In their SfN poster, first author Haiyan Wu and colleagues showed that Aβ exposure led to dendritic spine changes, as well as activation and nuclear translocation of NFATc4, in cultured cortical neurons. They were able to block all these effects using calcineurin or NFAT inhibitors. “That suggests that calcineurin activation was a critical signaling mechanism that converts soluble Aβ to neuronal abnormality,” Hyman said.
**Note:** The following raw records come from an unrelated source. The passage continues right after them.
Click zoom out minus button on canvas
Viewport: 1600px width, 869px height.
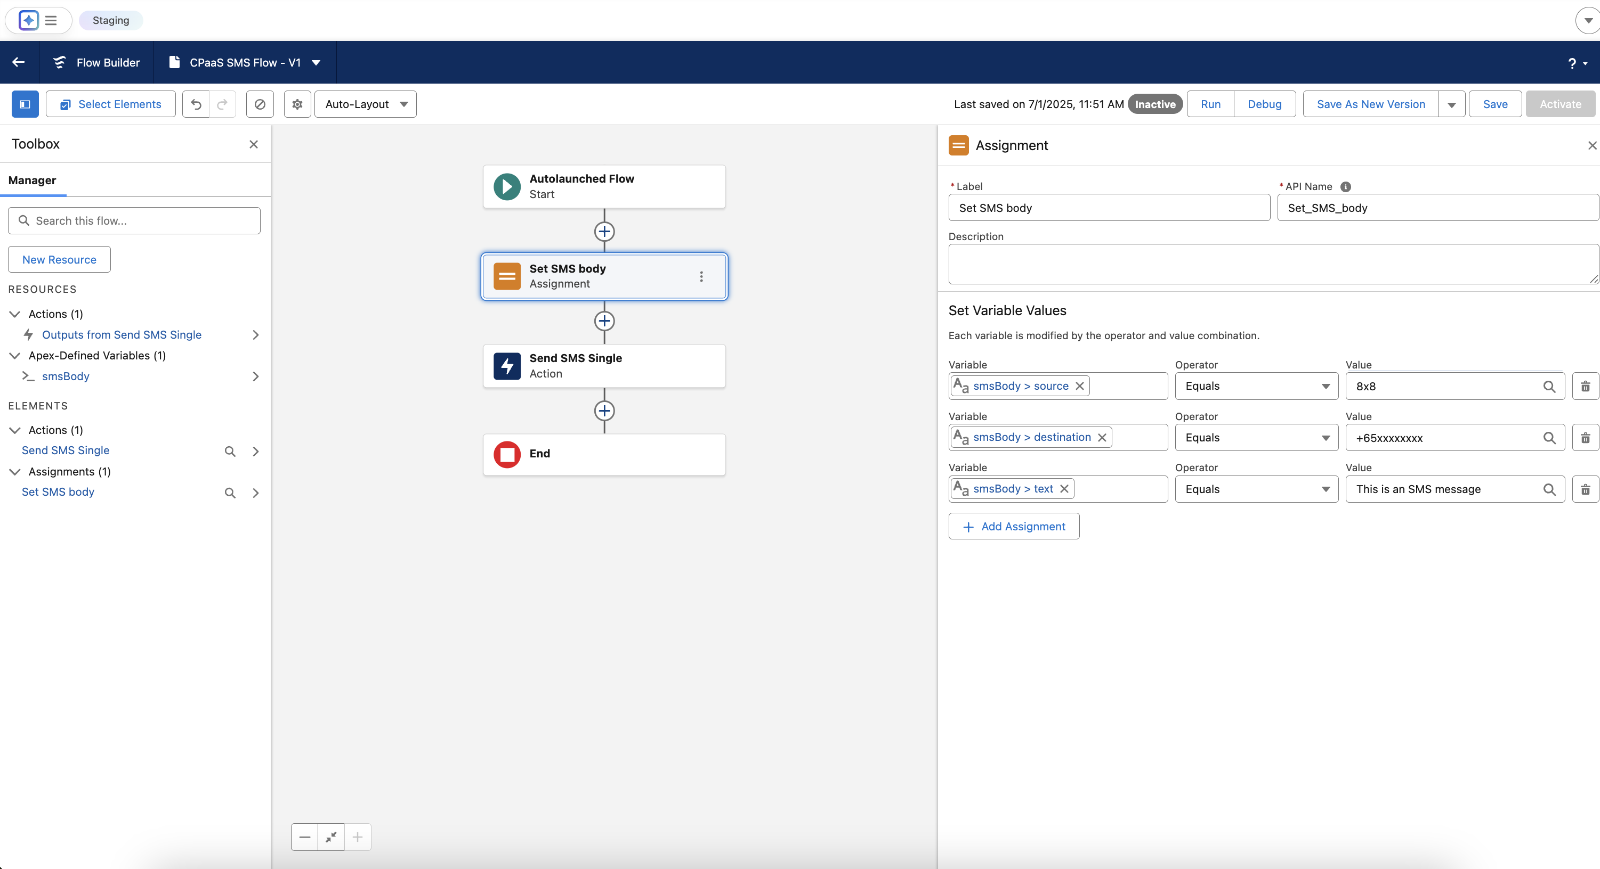[304, 837]
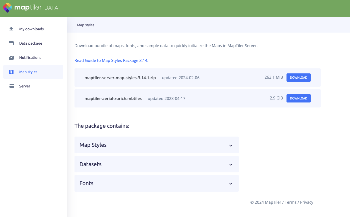Open My downloads in sidebar
The height and width of the screenshot is (217, 350).
32,29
Furthermore, his team was able to phenocopy the Aβ-induced changes in wild-type neurons by transfecting them with a constitutively active form of calcineurin, showing that calcineurin is not only necessary but sufficient to mediate the Aβ effects.

Hyman and colleagues have some evidence to suggest these findings are relevant to AD. They found accumulation of NFATc4 and an active form of calcineurin in nuclear extracts from AD compared to control brain tissue.

This jibes with new data from Chris Norris’s lab at the University of Kentucky in Lexington. In a study published last month, first author Hafiz Abdul and colleagues found higher amounts of several activated NFATs in nuclear fractions of postmortem brain tissue from MCI and AD patients, relative to healthy seniors (Abdul et al., 2009 and ARF related news story).

At SfN, Abdul and colleagues presented a poster showing a corresponding increase in activation of calcineurin—the phosphatase that regulates NFAT activity—in the same MCI and AD samples. Previous work had demonstrated increases in calpain-mediated proteolysis and activation of calcineurin in severe AD (Liu et al., 2005), and the new data from Norris’s group suggest that these abnormalities begin in earlier stages of disease. Specifically, Abdul and colleagues found that MCI cytosolic fractions had higher levels of calpain-1 and the 45 kDa activated calcineurin-Aα fragment. Treatment with oligomeric Aβ was able to induce proteolysis of calcineurin to the 45 kDa fragment in mixed hippocampal cultures, and the calpain inhibitor calpeptin tempered this activity.

On another poster from the Norris lab, Jennifer Furman and colleagues reported looking at production of inflammatory cytokines, the downstream effect of NFAT-mediated signal transduction. They found that GM-CSF, TNFα, and IL-1β are upregulated in AD, and to some extent in brain samples from MCI and milder “preclinical” patients, too. (Patients were classified as control, MCI, or preclinical based on pathology and cognitive status as determined by the Mini-Mental State Examination. The control and preclinical groups had MMSE scores of 28-29, and MCI participants had scores around 24.) Levels of the three upregulated cytokines seemed to correlate with nuclear accumulation of NFAT1, but not NFATs 2 or 3. As reported on the poster, these findings suggest that “at least some components of neuroinflammation are increased in the very early stages of AD and are due, in part, to elevated NFAT1 activation.”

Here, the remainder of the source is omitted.